Japan Geoscience Union Meeting 2016

Presentation information


Symbol M (Multidisciplinary and Interdisciplinary) » M-IS Intersection

[M-IS11] tsunami deposit

Thu. May 26, 2016 3:30 PM - 4:45 PM Poster Hall (International Exhibition Hall HALL6)

Convener:*Kazuhisa Goto(International Research Institute of Disaster Science (IRIDeS),Tohoku University), Masanobu Shishikura(Institute of Earthquake and Volcano Geology, National Institute of Advanced Industrial Science and Technology), Yuichi Nishimura(Graduate School of Science, Hokkaido University)

3:30 PM - 4:45 PM

[MIS11-P17] Detection of tsunami sediment layers in southeast of Taiwan using Ground Penetrating Radar

*Masaya Sokei1, Mamoru Nakamura2, How-Wei Chen3 (1.Faculty of Science University of the Ryukyus, 2.Facul. Science, Univ. Ryukyus, 3.Institute of Geophysics National Central University)

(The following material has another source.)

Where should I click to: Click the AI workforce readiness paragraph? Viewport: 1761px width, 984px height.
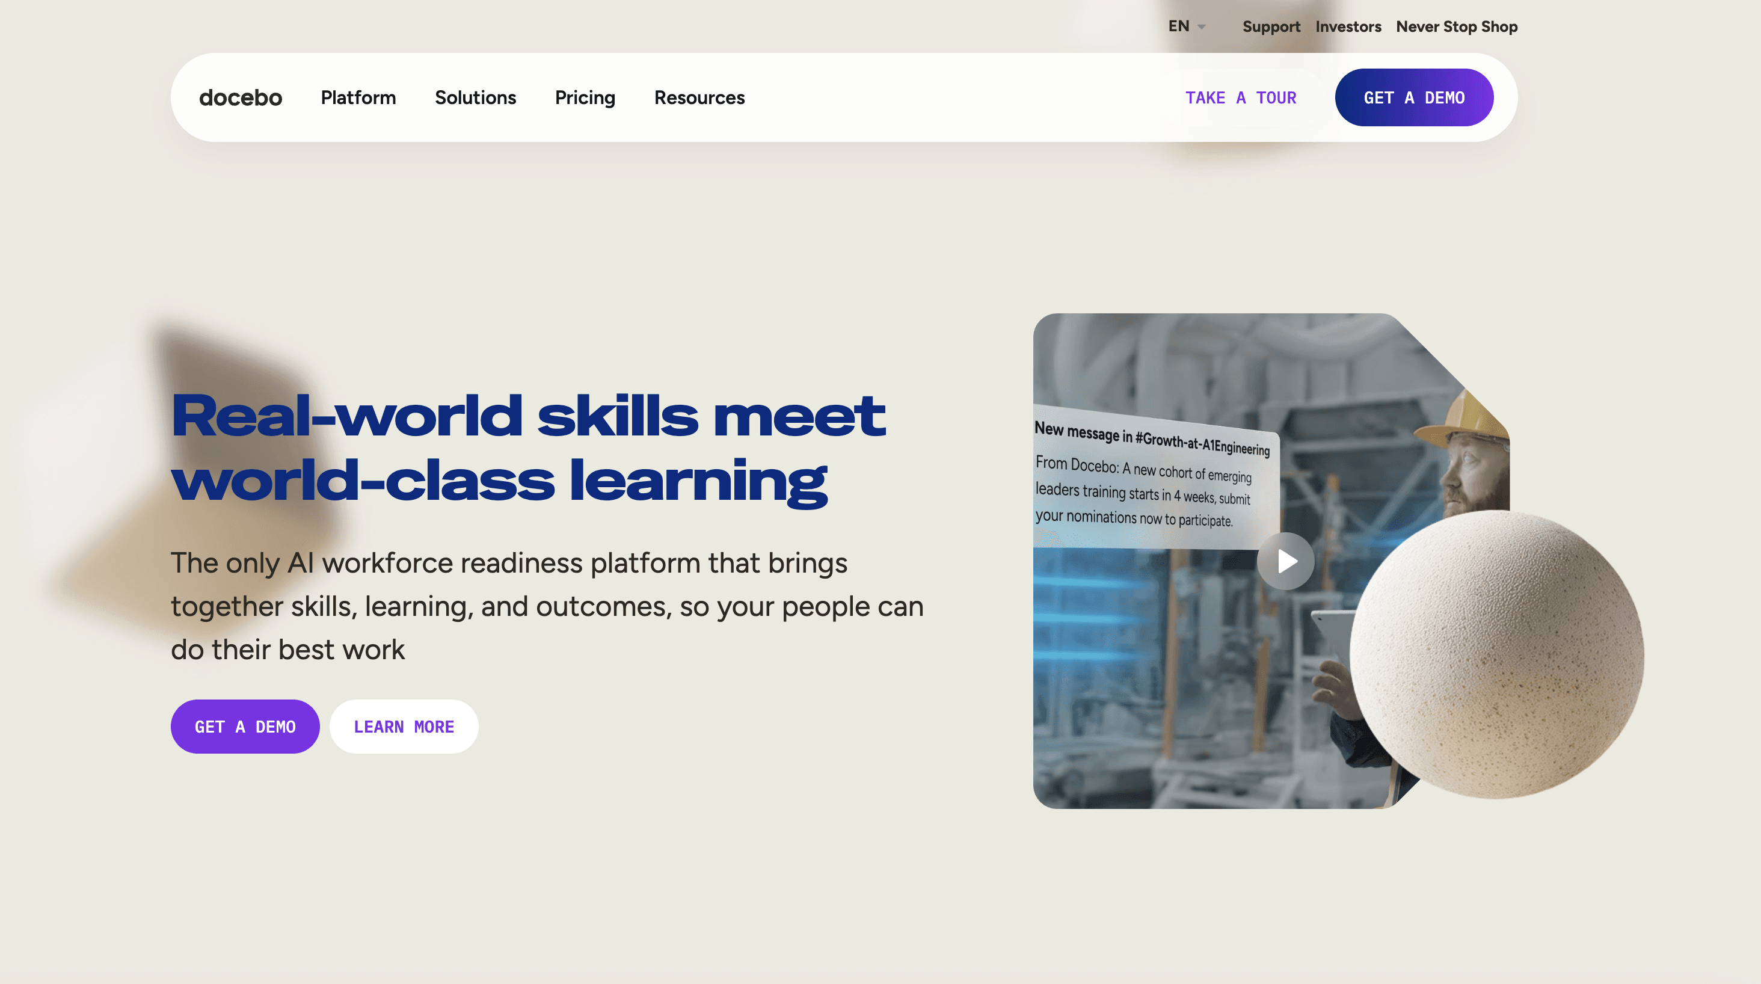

Keywords:tsunami sediments, Taiwan , Ground Penetrating Radar

Surveys of tsunami sediments are important to reveal the history of paleo-tsunamis in Taiwan where damages by tsunamis have been rarely recorded in the old documents. Recently, investigation of the tsunami sediment has been made progress in the southeast of Taiwan (Ota, 2013; Lallemand et al., 2015). The regional distribution of the tsunami sediments would inform the run-ups of paleo-tsunami and sedimentary condition when the tsunami was inundated. However, large-scale trench survey is generally difficult to be carried out because of expensive cost and difficulties of agreement from residents. The remote-sensing survey method is required to trace the tsunami sediment layers nondestructively. We employed the Ground Penetrating radar (GPR) to detect the regional distribution of the tsunami sediment layers.
The GPR survey was carried out at Chenggong (north of Taitung) and Lanyu Island from August 27 to September 2, 2015. We surveyed using GPR equipment and carried out drilling using hand-auger to refer the layers. Used frequencies of GPR equipment are 500 MHz and 1 GHz. The maximum penetrating depth is about 1-2 m for the wet mud condition.
In the Chenggong, we carried out the surveys at middle terrace (asl. 18 m). From the survey at the terrace out of the Chenggong town, we could detect the undulation of boundary (between soil and mud layer) with the depressions of 20 cm at the depth of 50 cm. The fragments of the corals and shells deposited densely at the bottom of the depressions. These fragments could be detected by GPR profile as the diffracted body.
The GPR survey was carried out at Lanyu Island. We surveyed at northwest of Yayu village, southeast of Hongtou village, near the Yeyin village, and northwest of Langdao village at Lanyu Island. In the northwest of Yayu, we have set two long survey lines along the shore and four short survey lines perpendicular to the shore at the talus deposit near the shore. This site consists of three layers. The top layers consist of medium-grained sand with corals. From the previous study, the bottom of the first layer composed of the sand which was transported by typhoon or tsunami waves (Sakai 2015BS). The middle and bottom layer consist of mud and mud with gravel, respectively. The 3-D imaged boundary between first and second layer using the GPR profile shows that the boundary inclined gradually seaward.
In the southeast of Hongtou, we carried out the GPR survey at the talus (asl. 10 m) between coral terrace and mountain slope. We could detect the boundary among soil layer, sand layer, and the basement. Moreover, we could detect the diffraction by pebbles or gravels in the sand layer.
The results suggest that the detection of the tsunami sediments layer would be possible if the layer contains fragments of corals and shells.